Polish Catholic Archbishop

Tomasz Bernard Peta (Томаш Бернард Пэта; born on 20 August 1951) is the current Catholic Archbishop of the Metropolitan Archdiocese of Saint Mary in the city of Astana, and the President of the Bishops' Conference of Kazakhstan from May 19, 2003. He speaks Polish, Russian, and Kazakh and is a citizen of Kazakhstan.

==Priesthood==
On 5 June 1976, Peta was ordained to the priesthood from the diocese of Gniezno by Cardinal Stefan Wyszyński.

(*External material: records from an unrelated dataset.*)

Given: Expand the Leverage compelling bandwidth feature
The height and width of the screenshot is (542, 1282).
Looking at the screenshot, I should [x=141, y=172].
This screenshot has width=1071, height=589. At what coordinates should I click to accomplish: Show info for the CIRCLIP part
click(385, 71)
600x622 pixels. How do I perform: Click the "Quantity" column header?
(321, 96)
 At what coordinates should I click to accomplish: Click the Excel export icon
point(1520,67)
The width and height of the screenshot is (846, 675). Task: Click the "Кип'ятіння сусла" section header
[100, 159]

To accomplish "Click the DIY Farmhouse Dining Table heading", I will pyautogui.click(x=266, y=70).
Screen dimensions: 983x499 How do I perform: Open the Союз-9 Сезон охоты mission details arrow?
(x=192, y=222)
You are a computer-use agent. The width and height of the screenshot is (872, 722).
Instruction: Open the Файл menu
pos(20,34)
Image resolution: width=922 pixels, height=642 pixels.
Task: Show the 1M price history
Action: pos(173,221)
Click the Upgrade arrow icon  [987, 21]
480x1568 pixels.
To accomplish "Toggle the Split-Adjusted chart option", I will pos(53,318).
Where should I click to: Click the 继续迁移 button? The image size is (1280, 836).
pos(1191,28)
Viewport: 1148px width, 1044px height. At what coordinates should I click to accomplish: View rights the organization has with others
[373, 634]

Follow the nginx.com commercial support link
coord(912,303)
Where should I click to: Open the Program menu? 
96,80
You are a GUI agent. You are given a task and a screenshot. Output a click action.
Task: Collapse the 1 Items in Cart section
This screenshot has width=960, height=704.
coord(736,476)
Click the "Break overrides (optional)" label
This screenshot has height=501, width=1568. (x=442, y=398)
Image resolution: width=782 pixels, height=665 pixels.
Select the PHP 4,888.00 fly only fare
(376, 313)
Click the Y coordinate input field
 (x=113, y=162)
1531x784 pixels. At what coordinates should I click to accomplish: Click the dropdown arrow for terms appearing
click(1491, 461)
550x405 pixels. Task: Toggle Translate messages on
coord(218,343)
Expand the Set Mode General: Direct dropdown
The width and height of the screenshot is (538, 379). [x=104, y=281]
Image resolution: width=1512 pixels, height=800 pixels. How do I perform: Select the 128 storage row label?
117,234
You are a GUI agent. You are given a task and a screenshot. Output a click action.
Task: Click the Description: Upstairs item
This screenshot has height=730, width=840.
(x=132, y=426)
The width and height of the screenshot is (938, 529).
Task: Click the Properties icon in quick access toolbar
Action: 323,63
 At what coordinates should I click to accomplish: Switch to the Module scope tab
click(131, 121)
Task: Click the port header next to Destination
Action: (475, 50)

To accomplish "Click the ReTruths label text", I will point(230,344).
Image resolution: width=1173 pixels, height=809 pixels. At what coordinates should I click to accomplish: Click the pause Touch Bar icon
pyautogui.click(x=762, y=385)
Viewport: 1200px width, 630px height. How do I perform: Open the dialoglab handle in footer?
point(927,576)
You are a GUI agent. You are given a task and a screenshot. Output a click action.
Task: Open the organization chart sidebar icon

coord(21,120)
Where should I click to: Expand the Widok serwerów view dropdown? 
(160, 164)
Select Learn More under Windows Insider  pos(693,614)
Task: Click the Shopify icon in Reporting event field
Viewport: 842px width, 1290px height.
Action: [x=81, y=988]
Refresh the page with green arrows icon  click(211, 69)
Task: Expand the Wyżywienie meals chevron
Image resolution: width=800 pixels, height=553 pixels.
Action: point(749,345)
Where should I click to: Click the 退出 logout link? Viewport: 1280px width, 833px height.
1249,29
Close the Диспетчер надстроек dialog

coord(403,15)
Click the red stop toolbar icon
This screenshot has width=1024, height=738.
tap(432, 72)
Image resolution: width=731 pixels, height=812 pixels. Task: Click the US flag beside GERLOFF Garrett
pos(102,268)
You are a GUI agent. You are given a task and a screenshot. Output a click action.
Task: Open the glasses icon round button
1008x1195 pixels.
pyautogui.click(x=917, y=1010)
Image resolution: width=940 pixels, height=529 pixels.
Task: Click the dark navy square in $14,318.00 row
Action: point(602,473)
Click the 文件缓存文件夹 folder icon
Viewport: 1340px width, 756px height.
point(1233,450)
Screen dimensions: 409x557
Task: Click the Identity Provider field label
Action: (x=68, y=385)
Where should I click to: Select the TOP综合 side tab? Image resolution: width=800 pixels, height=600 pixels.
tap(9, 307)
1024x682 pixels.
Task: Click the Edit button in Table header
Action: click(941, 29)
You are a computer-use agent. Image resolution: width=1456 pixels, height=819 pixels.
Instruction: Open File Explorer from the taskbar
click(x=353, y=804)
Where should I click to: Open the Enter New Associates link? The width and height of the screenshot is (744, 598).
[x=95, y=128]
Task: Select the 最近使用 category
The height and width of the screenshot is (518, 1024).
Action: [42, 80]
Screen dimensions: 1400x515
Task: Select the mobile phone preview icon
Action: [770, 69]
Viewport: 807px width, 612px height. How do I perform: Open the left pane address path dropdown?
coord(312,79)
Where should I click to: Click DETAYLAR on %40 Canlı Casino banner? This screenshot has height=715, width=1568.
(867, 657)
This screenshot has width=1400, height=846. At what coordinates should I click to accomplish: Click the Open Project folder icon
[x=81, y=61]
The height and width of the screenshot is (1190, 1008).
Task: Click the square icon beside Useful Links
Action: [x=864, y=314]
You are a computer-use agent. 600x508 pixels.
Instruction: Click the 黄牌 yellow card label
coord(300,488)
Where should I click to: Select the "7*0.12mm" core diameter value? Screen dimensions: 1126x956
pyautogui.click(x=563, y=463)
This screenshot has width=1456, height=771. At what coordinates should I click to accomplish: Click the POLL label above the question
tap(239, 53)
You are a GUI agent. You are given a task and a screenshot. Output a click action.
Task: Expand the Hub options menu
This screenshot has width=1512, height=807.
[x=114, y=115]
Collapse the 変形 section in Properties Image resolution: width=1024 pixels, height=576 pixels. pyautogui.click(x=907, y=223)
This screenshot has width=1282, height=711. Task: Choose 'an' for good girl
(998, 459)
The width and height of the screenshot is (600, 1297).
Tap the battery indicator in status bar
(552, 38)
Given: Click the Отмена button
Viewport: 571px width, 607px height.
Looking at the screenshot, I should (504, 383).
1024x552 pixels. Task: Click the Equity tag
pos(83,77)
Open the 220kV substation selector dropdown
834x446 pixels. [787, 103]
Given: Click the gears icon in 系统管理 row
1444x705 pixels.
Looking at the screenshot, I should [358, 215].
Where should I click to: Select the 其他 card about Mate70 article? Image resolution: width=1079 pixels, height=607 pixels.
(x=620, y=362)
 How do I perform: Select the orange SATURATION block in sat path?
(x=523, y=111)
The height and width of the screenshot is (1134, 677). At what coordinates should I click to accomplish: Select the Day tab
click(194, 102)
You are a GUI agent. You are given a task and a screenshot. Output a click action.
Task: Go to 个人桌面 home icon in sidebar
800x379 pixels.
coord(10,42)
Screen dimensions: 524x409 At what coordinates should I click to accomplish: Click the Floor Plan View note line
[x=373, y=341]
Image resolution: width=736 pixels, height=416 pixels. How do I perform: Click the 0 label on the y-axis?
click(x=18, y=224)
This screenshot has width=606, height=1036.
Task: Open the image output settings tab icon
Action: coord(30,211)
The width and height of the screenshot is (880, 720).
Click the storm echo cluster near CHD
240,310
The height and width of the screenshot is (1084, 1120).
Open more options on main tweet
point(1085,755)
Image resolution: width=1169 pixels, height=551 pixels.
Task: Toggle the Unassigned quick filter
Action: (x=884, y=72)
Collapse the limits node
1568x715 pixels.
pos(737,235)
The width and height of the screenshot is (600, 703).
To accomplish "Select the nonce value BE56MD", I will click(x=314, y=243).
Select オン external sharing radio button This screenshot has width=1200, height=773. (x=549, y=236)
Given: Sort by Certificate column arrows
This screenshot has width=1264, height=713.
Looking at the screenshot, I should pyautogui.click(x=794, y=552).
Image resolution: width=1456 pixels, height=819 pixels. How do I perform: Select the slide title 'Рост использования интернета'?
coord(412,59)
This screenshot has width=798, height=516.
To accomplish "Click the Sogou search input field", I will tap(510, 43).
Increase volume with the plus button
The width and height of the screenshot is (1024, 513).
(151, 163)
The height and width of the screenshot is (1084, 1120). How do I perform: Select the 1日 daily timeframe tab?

He began his work in Kazakhstan on 21 August 1990 as the parish of Mary - Queen of Peace in the village of Lakeside Tayynshinsky region of North Kazakhstan region. On 6 August 1999 Pope John Paul II appointed him Apostolic Administrator in Astana. On 19 March 2001 by decision of the Holy See, Peta was ordained bishop. On 17 May 2003 the Pope raised the Apostolic Administration in Astana to the level of archdiocese titled Archdiocese of Saint Mary in Astana. Then, on June 16, 2003, Tomasz Peta was appointed Archbishop, Metropolitan Archdiocese of St. Mary in Astana. On 19 May 2003, he was elected President of the Conference of Bishops of Kazakhstan. On 1 April 2008 Pope Benedict XVI appointed the Metropolitan Tomasz Peta to the Congregation for the Clergy, dealing with life and work of the priests.

==Declaration of Truths==
On June 10, 2019, Peta, along with cardinals Raymond Leo Burke and Jānis Pujats, in addition to Astana Auxiliary Bishop Athanasius Schneider and fellow Kazach archbishop Jan Paweł Lenga, published a 40-point "Declaration of Truths" claiming to reaffirm traditional Church teaching. The bishops wrote that such a declaration was necessary in a time of "almost universal doctrinal confusion and disorientation." Specific passages in the declaration implicitly relate to several writings by Pope Francis. The declaration states that "the religion born of faith in Jesus Christ" is the "only religion positively willed by God," seemingly alluding to the Document on Human Fraternity signed by Pope Francis on February 4, which stated that the "diversity of religions" is "willed by God." Following recent changes to the Catechism to oppose capital punishment, the declaration states that the Church "did not err" in teaching that civil authorities may "lawfully exercise capital punishment" when it is "truly necessary" and to preserve the "just order of societies."

==Call for Peace==
On January 10, 2022, during a Day of Mourning following weeks of civil unrest, Peta issued a call for peace. Lamenting the nearly 200 deaths caused by the violence, he instructed his priests to celebrate mass on January 13 and "to pray for victims and peace in our beloved Kazakhstan. The archbishop himself celebrated mass for that intention in the cathedral, and said "On Sunday, after the Angelus prayer, Pope Francis spoke about the incidents in Kazakhstan. He entrusted Kazakhstan to the protection of Our Lady Queen of Peace of Oziornoje. Following the Pope's appeal, we also want to ask for peace through the intercession of the patroness of our country, the Queen of Peace."